In spite of the doom-and-gloom scenario portrayed by some (“In California’s System of Care for the Mentally Ill, Leadership is Lacking”, Capitol Weekly, Aug. 25), there have been substantial MHSA successes. Many counties have created thriving public-private partnerships and have launched programs that coordinate efforts among law enforcement, jails, hospitals, community programs, and private-sector direct-services mental health organizations.
For example, since 2007 Telecare Corporation has served, on average, 3,300 clients per year through 20 MHSA-funded community-based programs in San Diego, Orange, San Bernardino, Los Angeles, Santa Barbara, Ventura, Stanislaus, Sacramento, San Mateo, Yolo and Sonoma counties. Since the inception of these programs, in partnership with county mental health services departments, there has been a:
• 74 percent decrease in hospital days
• 72 percent decrease in jail days
• 61 percent decrease in homeless days
• 48 percent fewer emergency interventions
• 47 percent increase in independent living days
Behind the statistics, as impressive as they might be, are real lives that have been transformed and that attest to the wisdom underlying the MHSA:
“Joan,” a Bay Area resident, was in a locked psychiatric program. After making substantial progress, she was ready to transition back to the community. However, she had been convicted of arson before she sought psychiatric treatment, and that history scares most potential landlords. Fortunately, an MHSA-funded program helped her with housing for herself, partner, and new baby. This family now has their own apartment. She and her partner have not been rehospitalized and are thriving.
“Leroy” lived in a hole. More precisely, a hole that used to house the underground fuel tank at a local abandoned gas station. Disruptive and unable to manage his condition, homelessness was a way of life for him. Today, however, the impact of an MHSA-funded program has enabled Leroy to live in an apartment of his own – with a bed and clothes, a dresser and food in the ‘fridge.
There are thousands of similar success stories across the state in counties that are partnering with dozens of private or non-profit mental health organizations, thanks to MHSA funding. Researchers publishing in a peer reviewed journal last year reported that among San Diego County’s MHSA “Full Service Partnership” (FSP) clients, homelessness declined by 68 percent, jail days declined by 77 percent, the probability of using the ER declined by 20 percent, and the probability of using inpatient services declined by 11 percent.

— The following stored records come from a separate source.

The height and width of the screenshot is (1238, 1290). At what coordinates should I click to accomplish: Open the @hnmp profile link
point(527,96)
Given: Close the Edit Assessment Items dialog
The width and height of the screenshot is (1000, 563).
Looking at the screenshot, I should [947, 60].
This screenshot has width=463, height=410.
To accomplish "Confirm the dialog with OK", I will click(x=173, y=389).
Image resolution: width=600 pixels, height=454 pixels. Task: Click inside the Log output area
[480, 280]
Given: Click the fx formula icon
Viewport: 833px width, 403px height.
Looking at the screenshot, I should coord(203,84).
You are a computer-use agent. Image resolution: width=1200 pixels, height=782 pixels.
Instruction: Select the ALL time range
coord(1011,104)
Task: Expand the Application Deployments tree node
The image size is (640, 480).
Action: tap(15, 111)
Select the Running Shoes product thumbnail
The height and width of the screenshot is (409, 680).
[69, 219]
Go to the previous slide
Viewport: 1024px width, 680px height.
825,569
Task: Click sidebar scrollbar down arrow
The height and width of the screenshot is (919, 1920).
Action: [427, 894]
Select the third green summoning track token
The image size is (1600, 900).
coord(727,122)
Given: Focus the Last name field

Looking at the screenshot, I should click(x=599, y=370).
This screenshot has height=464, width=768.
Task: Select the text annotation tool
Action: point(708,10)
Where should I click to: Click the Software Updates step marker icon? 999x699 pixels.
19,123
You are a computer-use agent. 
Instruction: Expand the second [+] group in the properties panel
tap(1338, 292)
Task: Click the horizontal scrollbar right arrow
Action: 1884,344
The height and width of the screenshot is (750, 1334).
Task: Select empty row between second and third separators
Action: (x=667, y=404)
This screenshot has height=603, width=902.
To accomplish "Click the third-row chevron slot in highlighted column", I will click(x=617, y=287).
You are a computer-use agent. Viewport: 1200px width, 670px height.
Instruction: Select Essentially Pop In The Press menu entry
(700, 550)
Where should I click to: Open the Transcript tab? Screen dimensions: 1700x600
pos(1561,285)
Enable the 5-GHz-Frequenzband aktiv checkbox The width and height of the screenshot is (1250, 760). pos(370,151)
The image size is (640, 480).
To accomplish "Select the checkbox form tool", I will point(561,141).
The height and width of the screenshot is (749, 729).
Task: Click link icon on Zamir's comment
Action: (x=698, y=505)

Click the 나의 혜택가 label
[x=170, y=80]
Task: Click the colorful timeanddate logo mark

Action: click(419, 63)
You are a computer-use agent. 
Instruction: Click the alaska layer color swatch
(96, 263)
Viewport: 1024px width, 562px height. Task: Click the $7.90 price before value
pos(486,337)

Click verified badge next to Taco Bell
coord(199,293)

Echoing these findings, as yet unpublished findings from a statewide study of FSPs by the U.C. Berkeley School of Public Health found significant reductions in ER use and homelessness combined with significant increases in independent living.
Mental health advocates are rightfully concerned about the persistent fragmentation in the current system and the slow implementation of some components of the MHSA. However, this landmark legislation infused critically needed funds into a woefully underfunded system and generated transformational programs and recovery initiatives. Attacking it is shortsighted.
Instead, advocacy must be focused on securing the dedicated mental health funds that may be now at risk given both agency changes at the state level and the potential threats that could emerge as a result of health reform, such as provisions that consolidate physical and mental health funding and would put vital mental health services at risk.
Yes, California’s mental health system must address persistent needs: early intervention, integration of services, avoidance of the criminal justice system, de-stigmatizing severe mental illness, and sustaining community services. But the path to solving these issues is building on the strengths of the MHSA, rather than attacking it at a time when so many other system changes threaten the state’s mental health safety net.
Our experience is similar to that of many other providers who have used MHSA funding to develop successful services. The promise of MHSA, the so-called “millionaire’s tax,” may not be fully realized yet. But to the thousands of consumers who have benefitted from this wealth, it is money well spent.